Record extracts:
################

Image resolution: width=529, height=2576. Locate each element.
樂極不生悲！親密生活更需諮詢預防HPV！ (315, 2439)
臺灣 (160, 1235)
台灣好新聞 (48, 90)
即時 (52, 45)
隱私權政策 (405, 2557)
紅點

################

Task item:
Output all preceding records character for character.

Result of the exercise:
Image resolution: width=529, height=2576. Locate each element.
樂極不生悲！親密生活更需諮詢預防HPV！ (315, 2439)
臺灣 (160, 1235)
台灣好新聞 (48, 90)
即時 (52, 45)
隱私權政策 (405, 2557)
紅點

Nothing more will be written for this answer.